- _演習の目標_:
貨物線に関する下の本文を読み、次の問いに答えてください。
1. 臨時特急「鎌倉(平日おさんぽ号)」が途中で通る貨物線の名前と区間は何ですか。
2. イベント列車「第4回祈念号」が運行されるのは何月何日ですか。
3. 新金線はどの駅とどの駅の間の貨物線ですか。
-------- 本文抜粋 --------
時刻表や駅構内、列車内などに表示されている鉄道の路線図。だが、実際には列車が走っているのに表示されていない区間があることをご存知だろうか?
それは貨物列車専用の貨物線。ただし、旅客用の臨時列車として稀に使用される場合がある。例えば、6月7・14・21・28日の4日間限定で吉川美南-鎌倉で運行されるJR東日本の臨時特急「鎌倉(平日おさんぽ号)」は、途中で一般向けの路線図には存在しない府中本町-鶴見間の貨物線「武蔵野南線」を通る。
また、7月6日限定で松戸-鹿島神宮-両国を結ぶイベント列車「第4回祈念号」の目玉は金町-新小岩間の貨物線「新金線」を通る点。22年7月と23年1月、10月に運行された祈念号のルートは異なるが、いずれも新金線を経由している。普段は乗車できない路線を走るとあって鉄道ファンから大きな注目を集めた。
-------- 提供資料 --------
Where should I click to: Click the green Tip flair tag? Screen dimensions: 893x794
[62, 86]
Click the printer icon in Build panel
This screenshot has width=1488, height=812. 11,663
--------
- _解答_:
1. 府中本町-鶴見間の「武蔵野南線」
2. 7月6日
3. 金町と新小岩の間